**Prompt**
Recast all of the lines below as a numbered list, omitting any blank lines and excluding the pictures.

**Provided records**
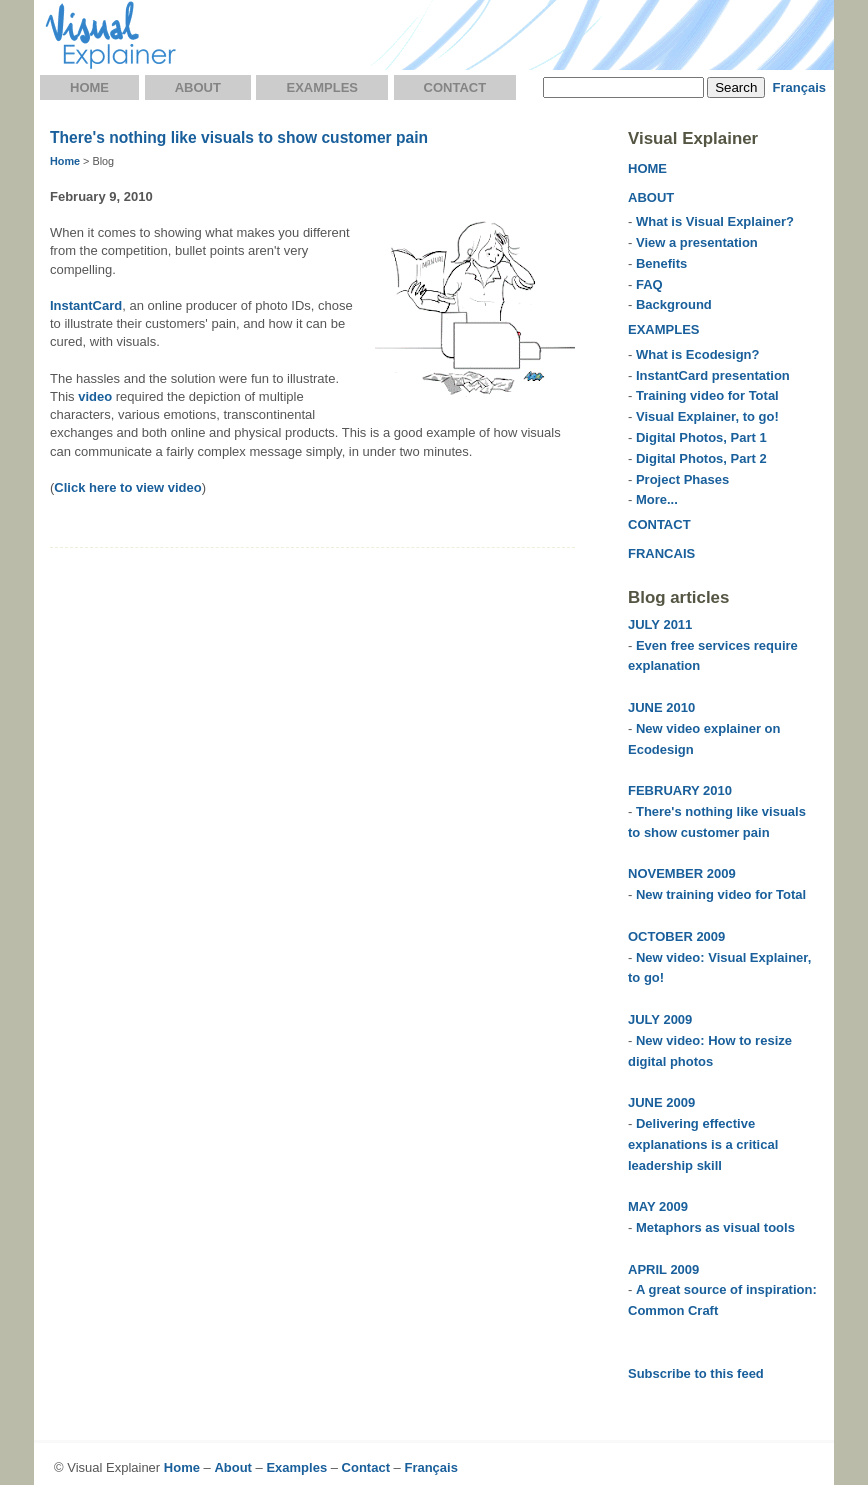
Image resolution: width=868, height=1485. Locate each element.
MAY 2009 (658, 1206)
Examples (322, 87)
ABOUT (651, 197)
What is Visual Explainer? (715, 221)
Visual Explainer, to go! (707, 416)
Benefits (661, 263)
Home (89, 87)
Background (674, 304)
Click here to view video (127, 487)
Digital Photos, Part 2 (701, 458)
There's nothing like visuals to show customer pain (239, 137)
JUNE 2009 (661, 1102)
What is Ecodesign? (698, 354)
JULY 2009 (660, 1019)
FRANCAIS (661, 553)
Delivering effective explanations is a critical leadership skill (703, 1144)
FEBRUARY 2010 (680, 790)
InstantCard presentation (713, 375)
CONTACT (659, 524)
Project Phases (682, 479)
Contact (455, 87)
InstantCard (86, 305)
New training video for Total (721, 894)
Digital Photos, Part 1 (701, 437)
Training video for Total (707, 395)
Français (799, 87)
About (198, 87)
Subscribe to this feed (696, 1373)
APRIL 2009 (663, 1269)
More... (657, 499)
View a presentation (697, 242)
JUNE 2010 (661, 707)
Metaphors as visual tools (715, 1227)
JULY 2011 (660, 624)
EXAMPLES (664, 329)
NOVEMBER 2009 (682, 873)
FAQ (649, 284)
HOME (647, 168)
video (95, 396)
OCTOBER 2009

**Answer to the problem**
1. Image resolution: width=868, height=1485. Locate each element.
2. MAY 2009 (658, 1206)
3. Examples (322, 87)
4. ABOUT (651, 197)
5. What is Visual Explainer? (715, 221)
6. Visual Explainer, to go! (707, 416)
7. Benefits (661, 263)
8. Home (89, 87)
9. Background (674, 304)
10. Click here to view video (127, 487)
11. Digital Photos, Part 2 (701, 458)
12. There's nothing like visuals to show customer pain (239, 137)
13. JUNE 2009 (661, 1102)
14. What is Ecodesign? (698, 354)
15. JULY 2009 (660, 1019)
16. FRANCAIS (661, 553)
17. Delivering effective explanations is a critical leadership skill (703, 1144)
18. FEBRUARY 2010 (680, 790)
19. InstantCard presentation (713, 375)
20. CONTACT (659, 524)
21. Project Phases (682, 479)
22. Contact (455, 87)
23. InstantCard (86, 305)
24. New training video for Total (721, 894)
25. Digital Photos, Part 1 (701, 437)
26. Training video for Total (707, 395)
27. Français (799, 87)
28. About (198, 87)
29. Subscribe to this feed (696, 1373)
30. APRIL 2009 (663, 1269)
31. More... (657, 499)
32. View a presentation (697, 242)
33. JUNE 2010 (661, 707)
34. Metaphors as visual tools (715, 1227)
35. JULY 2011 (660, 624)
36. EXAMPLES (664, 329)
37. NOVEMBER 2009 (682, 873)
38. FAQ (649, 284)
39. HOME (647, 168)
40. video (95, 396)
41. OCTOBER 2009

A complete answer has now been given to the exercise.